* STATED TASK
Reproduce only the records below from the line containing "100 (789, 195)" through the line containing "читаем по слогам (398, 1619)", adjusting every coordinate by -137.

* MATERIAL FOR THIS TASK
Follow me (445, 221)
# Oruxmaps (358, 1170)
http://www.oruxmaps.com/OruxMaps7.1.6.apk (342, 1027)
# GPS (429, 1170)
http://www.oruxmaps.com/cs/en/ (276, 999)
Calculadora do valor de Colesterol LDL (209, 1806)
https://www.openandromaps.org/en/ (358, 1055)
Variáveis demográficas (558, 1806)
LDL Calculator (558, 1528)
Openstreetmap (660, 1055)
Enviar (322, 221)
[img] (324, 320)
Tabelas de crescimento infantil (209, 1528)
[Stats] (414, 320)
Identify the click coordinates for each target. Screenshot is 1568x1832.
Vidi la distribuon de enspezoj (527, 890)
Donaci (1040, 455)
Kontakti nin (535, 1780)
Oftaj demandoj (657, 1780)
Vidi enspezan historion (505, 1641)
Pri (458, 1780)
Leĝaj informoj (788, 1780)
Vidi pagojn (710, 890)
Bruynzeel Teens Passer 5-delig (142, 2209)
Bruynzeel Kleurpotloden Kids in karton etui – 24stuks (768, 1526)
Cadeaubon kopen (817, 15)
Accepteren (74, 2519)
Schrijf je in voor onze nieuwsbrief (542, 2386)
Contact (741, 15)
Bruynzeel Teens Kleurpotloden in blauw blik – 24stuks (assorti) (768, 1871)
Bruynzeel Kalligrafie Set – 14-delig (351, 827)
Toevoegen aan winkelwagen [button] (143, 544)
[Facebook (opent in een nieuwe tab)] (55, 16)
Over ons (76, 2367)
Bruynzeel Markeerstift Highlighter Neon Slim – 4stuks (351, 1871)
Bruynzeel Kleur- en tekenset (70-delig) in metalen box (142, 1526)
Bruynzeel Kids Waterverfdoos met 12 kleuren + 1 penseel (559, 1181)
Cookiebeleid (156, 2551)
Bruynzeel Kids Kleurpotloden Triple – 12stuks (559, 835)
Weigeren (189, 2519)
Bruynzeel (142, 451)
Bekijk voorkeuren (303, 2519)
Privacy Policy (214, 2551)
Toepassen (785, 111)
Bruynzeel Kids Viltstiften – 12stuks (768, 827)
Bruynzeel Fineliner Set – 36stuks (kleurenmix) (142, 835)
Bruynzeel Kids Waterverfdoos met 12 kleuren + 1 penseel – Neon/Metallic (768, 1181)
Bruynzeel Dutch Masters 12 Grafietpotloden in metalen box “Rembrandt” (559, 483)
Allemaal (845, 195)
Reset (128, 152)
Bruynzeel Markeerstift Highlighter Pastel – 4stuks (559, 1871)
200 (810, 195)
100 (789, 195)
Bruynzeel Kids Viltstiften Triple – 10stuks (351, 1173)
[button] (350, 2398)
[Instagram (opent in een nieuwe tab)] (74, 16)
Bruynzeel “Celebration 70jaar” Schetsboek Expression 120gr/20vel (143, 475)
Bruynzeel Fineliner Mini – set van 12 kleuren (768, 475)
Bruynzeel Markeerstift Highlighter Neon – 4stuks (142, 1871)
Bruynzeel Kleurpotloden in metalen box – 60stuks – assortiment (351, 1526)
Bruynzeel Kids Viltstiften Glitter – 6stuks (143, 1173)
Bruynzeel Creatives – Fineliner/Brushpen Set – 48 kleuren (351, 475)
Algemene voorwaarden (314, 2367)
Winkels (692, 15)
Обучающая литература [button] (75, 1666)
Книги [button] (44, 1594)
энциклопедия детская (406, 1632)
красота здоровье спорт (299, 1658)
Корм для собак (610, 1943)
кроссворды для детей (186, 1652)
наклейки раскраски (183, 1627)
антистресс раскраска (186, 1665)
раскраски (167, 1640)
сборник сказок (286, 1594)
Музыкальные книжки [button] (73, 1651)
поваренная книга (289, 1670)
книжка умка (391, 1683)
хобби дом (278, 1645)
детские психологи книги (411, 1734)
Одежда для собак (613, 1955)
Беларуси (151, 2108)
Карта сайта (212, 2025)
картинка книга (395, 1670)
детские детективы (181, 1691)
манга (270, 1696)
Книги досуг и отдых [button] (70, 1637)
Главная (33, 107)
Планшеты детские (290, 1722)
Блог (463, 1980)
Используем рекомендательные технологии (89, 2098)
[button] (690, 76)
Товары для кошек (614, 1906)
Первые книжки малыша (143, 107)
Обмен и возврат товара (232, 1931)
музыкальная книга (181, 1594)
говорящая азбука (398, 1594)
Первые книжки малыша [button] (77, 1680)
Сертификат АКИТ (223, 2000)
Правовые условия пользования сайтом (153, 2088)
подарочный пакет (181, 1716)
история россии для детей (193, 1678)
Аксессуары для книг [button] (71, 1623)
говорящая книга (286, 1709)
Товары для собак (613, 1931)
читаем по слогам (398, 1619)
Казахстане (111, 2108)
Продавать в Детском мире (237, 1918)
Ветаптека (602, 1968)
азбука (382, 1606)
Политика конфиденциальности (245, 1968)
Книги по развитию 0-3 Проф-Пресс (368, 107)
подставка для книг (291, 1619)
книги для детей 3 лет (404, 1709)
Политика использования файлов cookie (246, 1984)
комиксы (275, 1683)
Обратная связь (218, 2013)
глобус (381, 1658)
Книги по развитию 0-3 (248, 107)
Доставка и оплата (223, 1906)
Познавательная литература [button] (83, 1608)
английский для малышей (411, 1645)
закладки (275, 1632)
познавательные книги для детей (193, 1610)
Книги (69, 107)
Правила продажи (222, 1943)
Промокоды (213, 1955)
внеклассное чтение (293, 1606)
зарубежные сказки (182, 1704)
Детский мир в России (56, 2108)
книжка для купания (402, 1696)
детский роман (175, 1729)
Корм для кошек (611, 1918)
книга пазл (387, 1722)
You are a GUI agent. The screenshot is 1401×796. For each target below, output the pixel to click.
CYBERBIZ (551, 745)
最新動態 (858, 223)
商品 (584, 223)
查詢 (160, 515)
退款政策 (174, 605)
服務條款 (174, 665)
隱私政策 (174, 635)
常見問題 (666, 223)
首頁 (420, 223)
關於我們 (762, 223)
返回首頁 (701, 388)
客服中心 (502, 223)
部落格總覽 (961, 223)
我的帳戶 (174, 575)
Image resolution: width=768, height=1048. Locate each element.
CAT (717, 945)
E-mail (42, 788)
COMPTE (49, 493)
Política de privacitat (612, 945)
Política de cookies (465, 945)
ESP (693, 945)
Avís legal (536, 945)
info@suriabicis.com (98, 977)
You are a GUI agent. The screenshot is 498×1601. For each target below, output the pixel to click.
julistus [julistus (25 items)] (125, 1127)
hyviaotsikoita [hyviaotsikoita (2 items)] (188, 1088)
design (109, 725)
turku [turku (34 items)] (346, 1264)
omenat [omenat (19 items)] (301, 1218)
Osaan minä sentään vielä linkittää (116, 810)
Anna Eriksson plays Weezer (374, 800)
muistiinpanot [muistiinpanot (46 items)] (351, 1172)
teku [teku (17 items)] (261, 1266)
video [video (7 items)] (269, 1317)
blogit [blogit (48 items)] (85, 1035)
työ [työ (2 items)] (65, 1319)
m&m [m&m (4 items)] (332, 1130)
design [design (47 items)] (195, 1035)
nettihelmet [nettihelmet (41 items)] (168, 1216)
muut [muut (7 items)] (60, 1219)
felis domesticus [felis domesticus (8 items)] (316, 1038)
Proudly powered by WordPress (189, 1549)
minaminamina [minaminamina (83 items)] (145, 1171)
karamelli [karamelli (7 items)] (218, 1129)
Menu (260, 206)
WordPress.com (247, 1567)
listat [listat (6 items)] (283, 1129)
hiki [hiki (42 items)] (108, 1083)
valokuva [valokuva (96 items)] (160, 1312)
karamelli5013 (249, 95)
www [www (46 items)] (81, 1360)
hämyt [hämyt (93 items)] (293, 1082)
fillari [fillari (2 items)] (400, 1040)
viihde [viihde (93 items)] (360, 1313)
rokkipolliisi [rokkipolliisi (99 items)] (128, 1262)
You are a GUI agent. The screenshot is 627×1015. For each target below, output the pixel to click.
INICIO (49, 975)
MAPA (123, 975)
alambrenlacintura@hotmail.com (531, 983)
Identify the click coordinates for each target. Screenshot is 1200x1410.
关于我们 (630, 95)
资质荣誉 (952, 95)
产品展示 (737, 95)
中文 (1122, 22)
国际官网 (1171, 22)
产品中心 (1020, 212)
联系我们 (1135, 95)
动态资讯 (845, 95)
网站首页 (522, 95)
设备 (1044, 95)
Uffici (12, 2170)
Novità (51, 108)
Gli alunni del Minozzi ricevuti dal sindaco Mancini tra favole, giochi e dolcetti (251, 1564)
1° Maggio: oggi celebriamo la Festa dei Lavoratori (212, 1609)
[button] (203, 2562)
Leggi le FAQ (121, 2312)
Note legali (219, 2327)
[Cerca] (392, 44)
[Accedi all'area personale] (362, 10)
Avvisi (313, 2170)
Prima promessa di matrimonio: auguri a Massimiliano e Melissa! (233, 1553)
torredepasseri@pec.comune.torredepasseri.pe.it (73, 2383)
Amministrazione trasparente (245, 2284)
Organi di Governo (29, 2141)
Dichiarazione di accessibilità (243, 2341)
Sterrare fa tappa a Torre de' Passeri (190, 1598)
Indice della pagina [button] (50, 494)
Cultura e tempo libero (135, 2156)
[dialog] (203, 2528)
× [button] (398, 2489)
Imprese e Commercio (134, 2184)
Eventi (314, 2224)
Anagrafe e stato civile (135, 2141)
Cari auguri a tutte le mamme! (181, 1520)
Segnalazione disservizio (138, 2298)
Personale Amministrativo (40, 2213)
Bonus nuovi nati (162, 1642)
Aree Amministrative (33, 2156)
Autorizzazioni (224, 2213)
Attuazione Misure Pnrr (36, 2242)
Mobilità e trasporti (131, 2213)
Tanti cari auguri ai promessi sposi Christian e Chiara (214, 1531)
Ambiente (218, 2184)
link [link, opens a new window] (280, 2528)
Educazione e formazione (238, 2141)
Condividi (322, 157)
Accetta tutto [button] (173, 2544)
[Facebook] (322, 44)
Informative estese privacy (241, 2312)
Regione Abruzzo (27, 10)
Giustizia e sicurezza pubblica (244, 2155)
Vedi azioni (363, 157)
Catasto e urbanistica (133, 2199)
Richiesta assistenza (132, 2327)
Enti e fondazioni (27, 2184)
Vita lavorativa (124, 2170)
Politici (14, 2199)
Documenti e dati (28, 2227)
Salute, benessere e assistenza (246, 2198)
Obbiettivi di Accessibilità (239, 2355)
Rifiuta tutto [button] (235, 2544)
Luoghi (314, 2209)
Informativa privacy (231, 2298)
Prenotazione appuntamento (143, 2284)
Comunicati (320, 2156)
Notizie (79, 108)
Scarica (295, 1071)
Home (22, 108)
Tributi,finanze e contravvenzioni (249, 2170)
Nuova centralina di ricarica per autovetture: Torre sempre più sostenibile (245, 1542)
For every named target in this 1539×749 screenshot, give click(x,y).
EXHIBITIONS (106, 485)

* EXERCISE OUTPUT
100 (652, 58)
Bruynzeel Kids Viltstiften Triple – 10stuks (214, 1036)
[button] (213, 2261)
[Instagram (opent in een nieuwe tab)] (-63, -121)
Bruynzeel “Celebration 70jaar” Schetsboek Expression 120gr/20vel (6, 338)
Bruynzeel Fineliner Mini – set van 12 kleuren (631, 338)
Bruynzeel Markeerstift Highlighter Neon – 4stuks (5, 1734)
Bruynzeel Kleurpotloden in metalen box – 60stuks – assortiment (214, 1389)
Bruynzeel Kids Viltstiften Glitter – 6stuks (6, 1036)
Bruynzeel Creatives – Fineliner/Brushpen Set – 48 kleuren (214, 338)
Algemene voorwaarden (177, 2230)
Winkels (555, -122)
Обучающая литература [button] (-62, 1529)
Книги [button] (-93, 1457)
энциклопедия детская (269, 1495)
красота здоровье спорт (162, 1521)
Корм для собак (473, 1806)
кроссворды для детей (49, 1515)
наклейки раскраски (46, 1490)
антистресс раскраска (49, 1528)
раскраски (30, 1503)
сборник сказок (149, 1457)
Музыкальные книжки [button] (-64, 1514)
поваренная книга (152, 1533)
книжка умка (254, 1546)
хобби дом (141, 1508)
детские психологи книги (274, 1597)
Одежда для собак (476, 1818)
Беларуси (14, 1971)
Карта сайта (75, 1888)
картинка книга (258, 1533)
детские детективы (44, 1554)
манга (133, 1559)
Книги досуг и отдых [button] (-67, 1500)
Главная (-104, -30)
Планшеты детские (153, 1585)
Блог (326, 1843)
Используем рекомендательные технологии (-48, 1961)
[button] (553, -61)
Товары для кошек (477, 1769)
Первые книжки малыша (6, -30)
Обмен и возврат товара (95, 1794)
музыкальная книга (44, 1457)
говорящая азбука (261, 1457)
Первые книжки малыша [button] (-60, 1543)
Сертификат АКИТ (86, 1863)
Правовые условия пользования сайтом (16, 1951)
подарочный пакет (44, 1579)
история россии для детей (56, 1541)
Аксессуары для книг [button] (-66, 1486)
говорящая книга (149, 1572)
Товары для собак (476, 1794)
читаем по слогам (261, 1482)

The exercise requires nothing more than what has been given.